The events in Denmark are described in such detail because one of these women had a Jewish mother from Poland who, by coincidence, was in Denmark when the war broke out. Her parents died in Poland, she survived. She was rescued as part of a campaign to smuggle Jews to Sweden. It was then that she met her future husband. He was among those Danish communists who participated in the whole smuggling operation. But even so, her Polish-Jewish past weighed heavily on her. The other woman who is Nina's prototype lives abroad, most recently in Canada. She is half Jewish and not halakhic because her father was Jewish. And in 2008, when she was in Poland, she told me about the death of her grandparents and this description of death in my novel is very close to her family tragedy. And there was a third woman, whose part of the personality is also shared by Nina, the protagonist of the novel.
The search for this identity requires an incredible responsibility on the part of the writer: responsibility for the characters, responsibility for the stories told, and responsibility to myself as to how honest I was in this book. Are you better off after writing this book or are you only now starting to feel anxious?
Just writing this novel certainly allowed me to put a lot of internal things in order. And there was such a feeling of relief: I will leave well-ordered because I know where it came from, I know why I react to certain things in a certain way because they are rooted in my consciousness, sometimes even beyond my control...
Was there any anxiety that I would now be identified as a Jew? No, as a matter of fact, it doesn't bother me that much, nor does it alarm me...

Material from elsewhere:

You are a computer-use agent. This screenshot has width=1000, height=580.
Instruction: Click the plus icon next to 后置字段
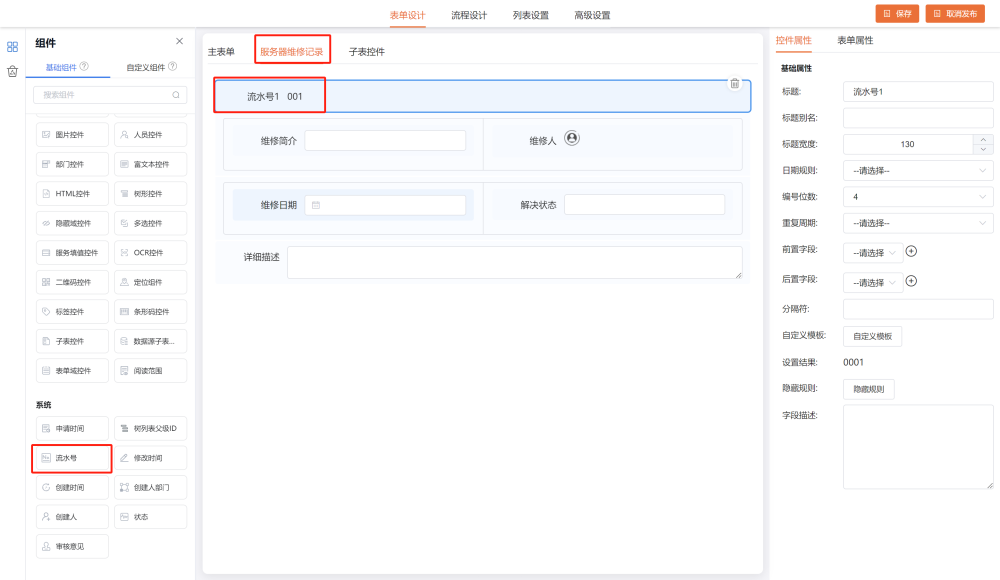pos(911,281)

I have written some journalism on similar subjects, but in the form of fiction I was able - at least this is how I feel - to show certain things in greater depth. But journalism, even when I've tried to be as reliable and honest as possible, doesn't allow you to get to the heart of the matter as fiction does.
That is, a sense of peace...
Although it's not like I wrote one book and that's it. At the moment I'm working very intensively, I'm already halfway through with another novel also very much set in history. My protagonist is more or less my peer, born in the late 1940s, whose father was sent to Sachsenhausen, not as a result of any heroic deeds, but due to a bad twist of fate. He survived the camp and after the war ended up in Kołobrzeg or the formerly German Kolberg. My young protagonist becomes a journalist of the party press and then, in 1990, the party press belonging to RSW Prasa-Książka-Ruch disappears, and he is forty years old and has to find himself somehow. He meets Germans who are officially coming to Kołobrzeg, their Kolberg, and because he speaks German, he becomes their guide. And the whole story revolves around the clash between what this ex-journalist knows about his father, and what the arriving young Germans know about their fathers, who escaped the Red Army offensive in Kolberg in March 1945. I am writing another book with the conviction that we are very deeply stuck in history, much deeper than we think.
You are already a retired professor of the University of Gdańsk, we don't hear your official statements on economic issues lately, is it possible that you lost economics and science for the sake of literature?
I am no longer scientifically engaged in economics. Now the time has come for literature and writing is my greatest passion.
Thank you for the interview and I wish that 'Szklanki żydowskiej krwi' will find many readers because it is an important and valuable book, and that your work on the new novel will give you as much satisfaction as possible.